FAQ - Mandibular Advancement Devices

FAQ - Mandibular Advancement Devices

If you are considering purchasing a mandibular advancement device, please consult our comparison table. If you have a question about these appliances that is not answered below, please use our on-line contact form to submit your enquiry.

I have purchased a Tomed Somnoguard AP. The top set moulded perfectly and is a good fit, however I have moulded and remoulded the bottom set and I cant get a good tight fit, which results in the bottom set coming away from my teeth, can you suggest anything?

The technique is as follows :

Heat the lower part for 3½ minutes and push all of the impression material back into the tray. Turn the tray over and hold it down onto a piece of baking paper (greaseproof paper) to smooth it off. Provided you have done this quite quickly - say less than 1 minute - the impression material should still be warm enough for the next step; if not warm it again for about another minute.

Tomed SomnoGuard AP lower tray

With your thumbs push some of the impression material towards the front of the tray. When you now bite into it the material should squeeze out to the front rather than the back and you should be able to smooth it around your tooth/gum line so the teeth are well and truly embedded as you can see in the photograph.

In essence, the idea is to get plenty of the impression material around the tooth/gum line as this will improve grip.

I suffer from TMJ dysfunction. Using your tests I have identified that I snore from the base of my tongue. Can I use a Mandibular Advancement Device to help this or will it make my TMJ problem worse?

Mandibular advancement devices (MADs) may make your TMJ worse, but that will depend upon the degree of protrusion you need, the severity of the TMJ dysfunction and the associated pain. In some cases use of MADs can cause permanent malocclusion and teeth movement but, in most case those suffering with these adverse effects report that the benefits outweigh the disadvantages. If, knowing this, you feel that you wish to try a Mandibular Advancement Device we would suggest you do not use one at normal therapeutic protrusion of 65 - 75% of maximum protrusion on first moulding. Start off with much less and see how you get on. The Tomed SomnoGuard AP is ideal for such instances because you can increase the protrusion without the need to remould the device. With the AP (for Adjustable Positioner) you simply unscrew the adjusting device for increased advancement. You can then advance the jaw little by little over a few weeks until you strike a balance between eradication of your snoring and any adverse impact on your Temporomandibular Joint Dysfunction.

I have tried a Tomed Somnoguard AP. At first it was uncomfortable, then I got used to using it. Unfortunately, I started to suffer from a sore jaw. I have stopped using it and my snoring has returned. What can you suggest to fix this?

The advice we can give must be general because we not in full possession of all the facts about your condition. It would be wise to discuss it with your Doctor before trying the following suggestion.

Set your AP so that there is no advancement and wear it for a week to get used to it again. Do not expect that your snoring will be resolved. At the end of the week increase the advancement 1mm using the screw. Continue to advance the setting once each week so that your jaw is gradually brought forward.
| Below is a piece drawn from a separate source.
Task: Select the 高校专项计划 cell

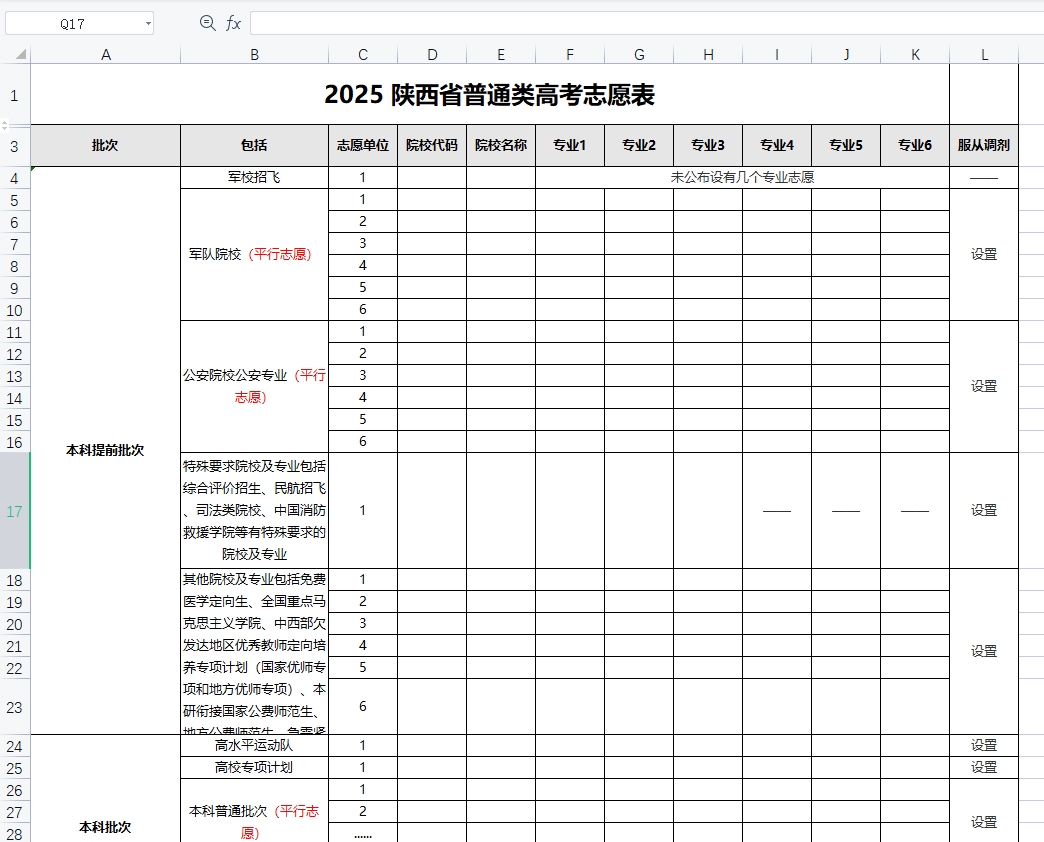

By making this slow transition it is hoped that your jaw joint will not suffer from any adverse effects and that you will be able to achieve sufficient advancement for your snoring to be stopped. Of course, you must stop using the device if you suffer anything more than mild discomfort.

I have a custom made Mandibular Advancement Device fitted by an orthodontist. I have false teeth and have very few of my own. Can I use the Tomed SomnoGuard AP over my false teeth at night or does this have to be fitted over my own teeth.?

If you wear your dentures at night and they are not loose we can see no reason why the Tomed SomnoGuard AP should not be suitable for you. It may be a wise precaution to contact your consultant orthodontist.